Zu gleichen Anteilen ist dies aber auch eine Kindheitsgeschichte voller neunziger und 2000er Jahre Nostalgie, Videospielen, Rumhängen im Stadtzentrum und irgendwie lost sein in NRW, einem Bundesland, das hier mit seiner gnadenlosen Zersiedelung und spektakulären Attraktionen wie dem Bottroper Movie Park vorbildlich für die vielen Entdeckungen zu stehen scheint, die Hans und Reja machen werden.

Das schwerste, sagte ich, das schwerste und größte und älteste Lebewesen der Welt ist ein Wald.
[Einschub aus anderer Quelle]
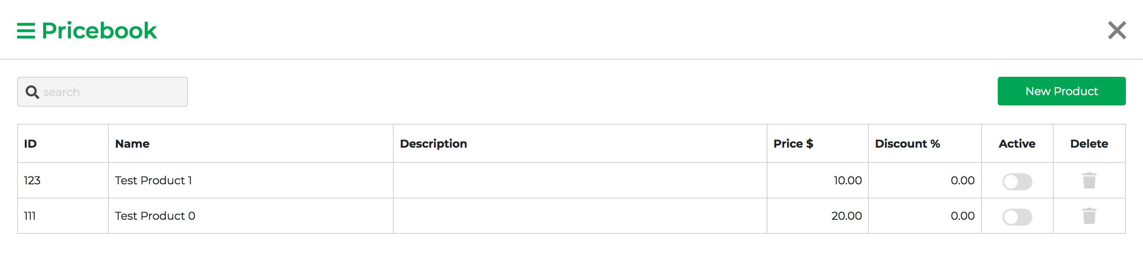The height and width of the screenshot is (262, 1143).
Task: Delete Test Product 1 using trash icon
Action: pos(1089,181)
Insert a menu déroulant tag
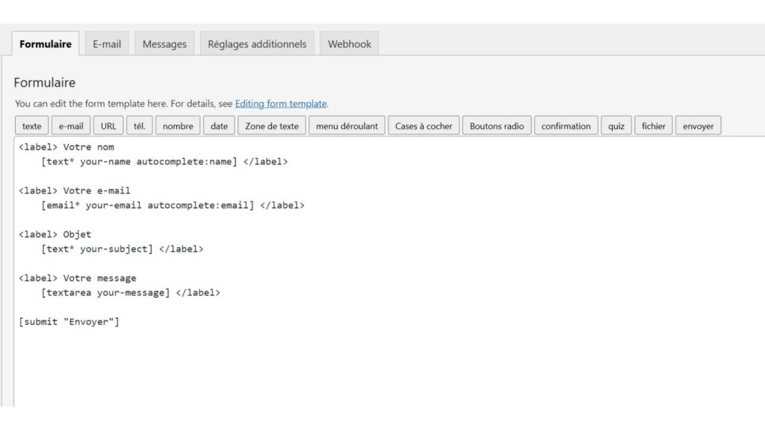This screenshot has height=430, width=765. tap(347, 126)
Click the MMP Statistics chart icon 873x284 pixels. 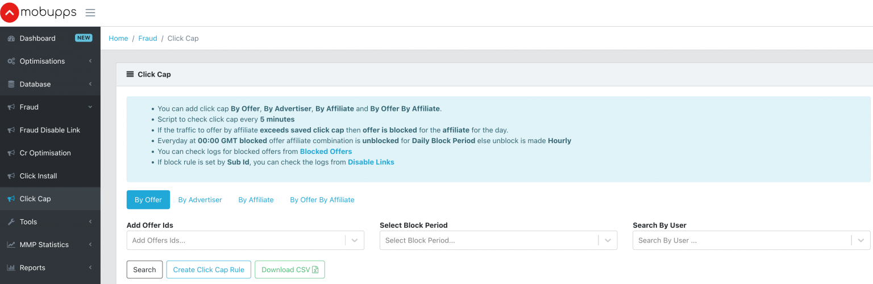11,245
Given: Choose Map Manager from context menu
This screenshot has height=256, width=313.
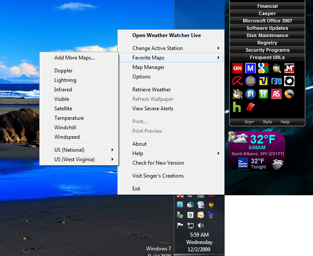Looking at the screenshot, I should [148, 67].
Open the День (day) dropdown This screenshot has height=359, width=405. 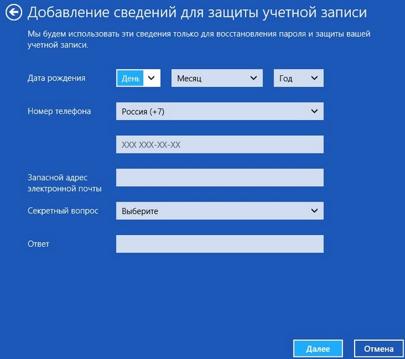click(x=138, y=78)
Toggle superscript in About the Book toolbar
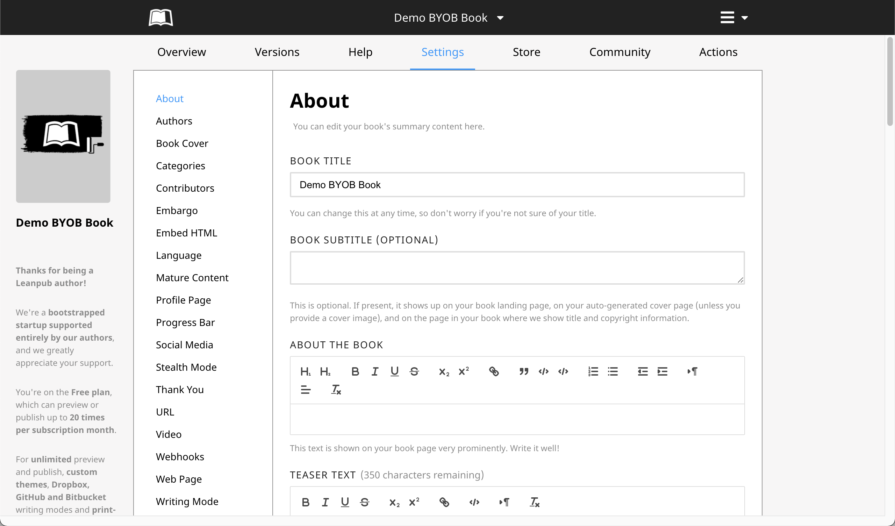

Ein Wald in Utah. Tausende von Bäumen, unterirdisch miteinander verbunden. Sie sind identisch, auch wenn sie andere sind. Und wenn einer fällt, düngt er die übrigen. Seit der letzten Eiszeit. Ich hielt dir das Bild hin. Schmale, weiße Stämme und ihre Schatten. Wie ein einziger, belaubter Barcode.

Vielleicht ist die Zeit selbst das Thema dieses Romans: die Gleichzeitigkeit von Erinnerung und Gegenwart, die es schwer macht, eine klare Richtung beizubehalten, und überhaupt das Vergehen der Zeit, das nur noch in Handyvideos und Rückblicken auf dem Smartphone festzuhalten möglich scheint. Als kleine Widerhaken bauen Enis Maci und Pascal Richmann Ereignisse der Zeitgeschichte ein: Die Explosion des Aquadoms in Berlin, der Tod der Queen.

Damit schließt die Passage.